Today we're examining AI shopping assistants--there's strategy and tactics, yes, but even if AI shopping assistants aren't relevant to your brand (right now), stick around. What we're really unpacking is what this tells us about our fraught relationship with choice, trust, and digital overwhelm.
But first, a question/poll to get to know all of you: Which industry vertical do you work in? (I’m limited to 5 choices on the poll, so if I you don’t see your industry below, let me know in the comments!)
I also started experimenting with subscriber chats, so please don’t hesitate to chime in there, too. Alright—let’s get to it.
Death By a Thousand (Browser) Tabs
I spent way too many hours shopping for our vacuum cleaner. Browser tabs multiplying like rabbits: product specs, review videos, Wirecutter, Reddit threads, price comparisons. Two hours in, I had more information but felt less certain than when I started.
This is what shopping has become today: a part-time research project for even relatively simple purchases. And even then, you might still get something quite mid in quality, or just plain shitty.
A recap of a few things that have led us to this moment:
🛒 The pandemic normalized online shopping for virtually everything, from groceries to furniture
🏬 The collapse of traditional retail accelerated the shift to digital discovery
📲 Social media has evolved from a place to share experiences to an endless shopping feed
🛍️ The direct-to-consumer (DTC) tactics that once felt premium have become ubiquitous
🙈 Companies like Temu have been coming in swinging, spending millions of dollars in ads/partnerships to get the American market to “shop like a billionaire” (aka buy TONS of product at basement prices but play Russian roulette with what you’re getting)
E-commerce is chaotic. Online shopping has become exhausting. And of course, tech companies are racing to capitalize on* (or more accurately, profit off of) this moment.

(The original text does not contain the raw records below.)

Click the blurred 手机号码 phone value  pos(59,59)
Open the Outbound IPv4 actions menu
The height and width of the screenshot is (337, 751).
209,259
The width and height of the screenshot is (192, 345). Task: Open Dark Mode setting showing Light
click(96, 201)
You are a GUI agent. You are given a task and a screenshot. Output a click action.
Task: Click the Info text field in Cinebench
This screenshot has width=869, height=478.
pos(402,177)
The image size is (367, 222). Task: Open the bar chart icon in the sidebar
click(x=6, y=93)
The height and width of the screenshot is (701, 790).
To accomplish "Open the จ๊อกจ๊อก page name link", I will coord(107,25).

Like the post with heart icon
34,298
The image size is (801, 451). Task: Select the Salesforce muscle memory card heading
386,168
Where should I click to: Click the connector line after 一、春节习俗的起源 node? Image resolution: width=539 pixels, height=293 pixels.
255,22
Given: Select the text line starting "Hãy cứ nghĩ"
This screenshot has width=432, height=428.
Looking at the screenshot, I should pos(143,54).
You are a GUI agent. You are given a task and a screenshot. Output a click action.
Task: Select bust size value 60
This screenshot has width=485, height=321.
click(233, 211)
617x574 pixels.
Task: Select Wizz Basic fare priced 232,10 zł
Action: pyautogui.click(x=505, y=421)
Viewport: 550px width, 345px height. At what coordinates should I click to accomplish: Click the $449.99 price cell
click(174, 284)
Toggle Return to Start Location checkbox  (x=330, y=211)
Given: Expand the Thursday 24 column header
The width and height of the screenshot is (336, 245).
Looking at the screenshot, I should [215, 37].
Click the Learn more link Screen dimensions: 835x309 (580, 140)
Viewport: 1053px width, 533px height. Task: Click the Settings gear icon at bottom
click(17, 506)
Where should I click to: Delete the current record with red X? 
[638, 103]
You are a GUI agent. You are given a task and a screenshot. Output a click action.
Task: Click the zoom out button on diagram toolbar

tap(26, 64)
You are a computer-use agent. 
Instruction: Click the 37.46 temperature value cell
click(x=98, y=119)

Enter: ChatGPT, Perplexity, Amazon's Rufus, Google Lens, Gemini, Meta's who-knows-what—they're betting billions that AI shopping assistants will be the next big profit center.
There are some early signals for sure, but rather than blindly jump on the bandwagon or rush to prescribe solutions, I'm interested in tracing the breadcrumbs of how we got here, and ponder questions that this can raise for anyone thinking about their brand's future.
After all, the tricky (and exhilarating) part of brand strategy for me has always been this: deciding which early signals to pay attention to based on your values and goals, then figuring out where to place your bets. So many baskets, so little eggs/time/budget/brain cells, am I right?
(*A quick note: I'm focusing specifically on consumer behavior and brand strategy in this newsletter. The broader implications of AI—environmental impact, ethics, labor concerns—are their own Pandora's box that deserves more space & subject area expertise than this newsletter can give them.)
A.I. is Here to Help (…You Spend Money)
Let's try something.
Open ChatGPT or Perplexity and type this exact prompt: 'Give me 3 product recommendations and links for a moisturizer.' But don't stop there—add a sentence about yourself: your age, where you live, your skin type and issues, which other brands have failed you.
Prompt: "Give me 3 product recommendations and links for a moisturizer. My skin type is _____. The weather where I live is _____. I usually prefer ______. Previous products I tried before and didn't like are _____. Provide links and prices."
When I did this, telling it about my combination skin, humid environment woes, preferred ingredients, and previous disappointments with a few brands (plus my personal bias toward Asian beauty brands), ChatGPT immediately suggested Belif, Beauty of Joseon, and CosRX. It also explained, with surprising specificity, why each would work for my concerns.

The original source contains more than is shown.